Selected passage:
Hands and Wheels: An Ode to Tom Hyland
Mark Bair March 2021
Note: This is a tribute on the occasion of my dear friend Tom’s retirement from his formal pastoral role.
Most of us have probably had the experience of riding in a car with someone who does not keep their hands on the wheel. Maybe they’re eating, fussing with the radio, or reaching under their seat for a lost item. And we’ve ridden with some who have a steady hand on the wheel. Someone you can relax with. I’ve been a passenger with Tom on the way to Kokosing trail to ride bikes. Tom’s an example of the latter—a steady hand.
Having your hands on the wheel is a common picture of stability and alertness. It has some value as a metaphor for good leadership. However, being a faithful leader is not about being in the driver’s seat. And Tom knows that, when it comes to Christian service, he’s not the one driving. Tom knows the value of keeping his hands off the wheel. In a hands-on-the-wheel culture, it’s so tempting to be a hands-on-the-wheel Christian. But Tom has resisted that urge—even though he has been thrust into fiery crucibles.

Raw data:
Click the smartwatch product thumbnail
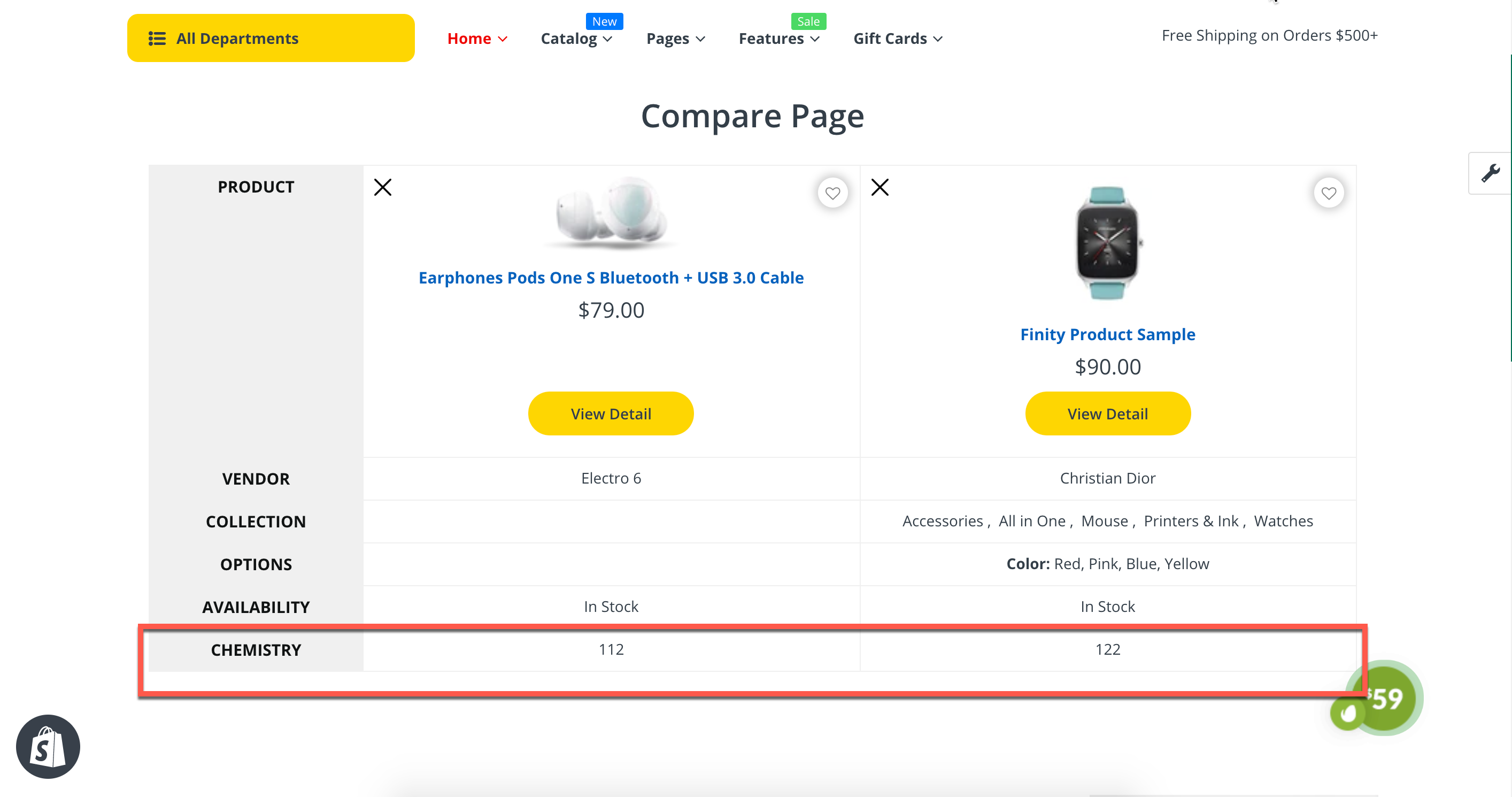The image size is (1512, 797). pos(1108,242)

* * *

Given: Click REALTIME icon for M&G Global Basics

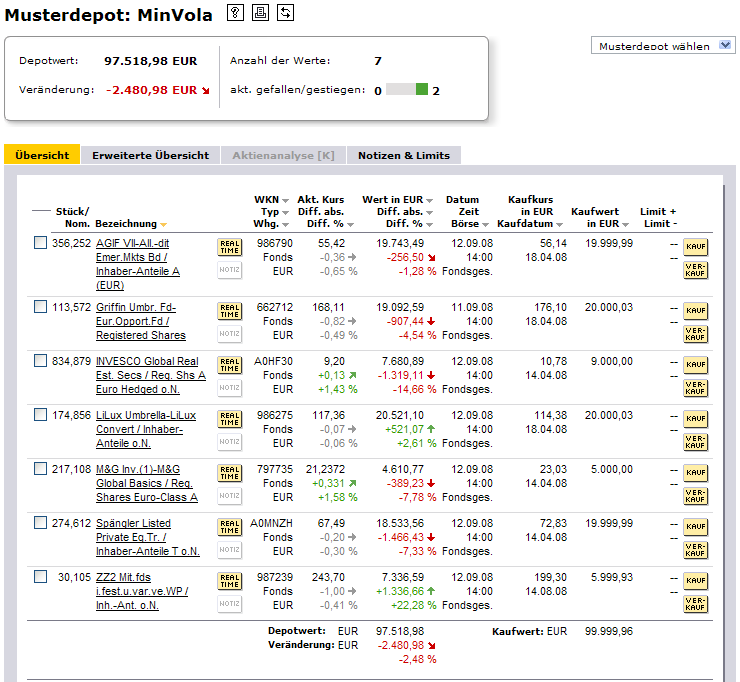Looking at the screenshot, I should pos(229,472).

Directions for this task:
Extend the tribute to Tom Hyland, picking up after its last sentence. The listing comes from a separate source.

Result of this exercise:
To appreciate the value of keeping one’s hands off the wheel, consider the example of learning to drive. Perhaps you were taught by a nervous parent who had a habit of grabbing the steering wheel because of a fearful impulse to control. But what you really needed was a good driver's ed teacher. A good driving instructor’s car often has controls on the passenger side the teacher could use. But a wise facilitator will avoid using them, choosing instead to give the new driver an experience of growing confidence. He tries to be a calming presence in a complex learning process. Drivers ed, once out of the classroom, is not about supplying information and advice. The seasoned instructor is there to empower the student as her eyes, feet, and hands put her knowledge into action, feeling the vehicle make contact with the real world of the road. A good instructor, unless it’s absolutely necessity, doesn’t grab the steering wheel. Learning and confidence would be short-circuited.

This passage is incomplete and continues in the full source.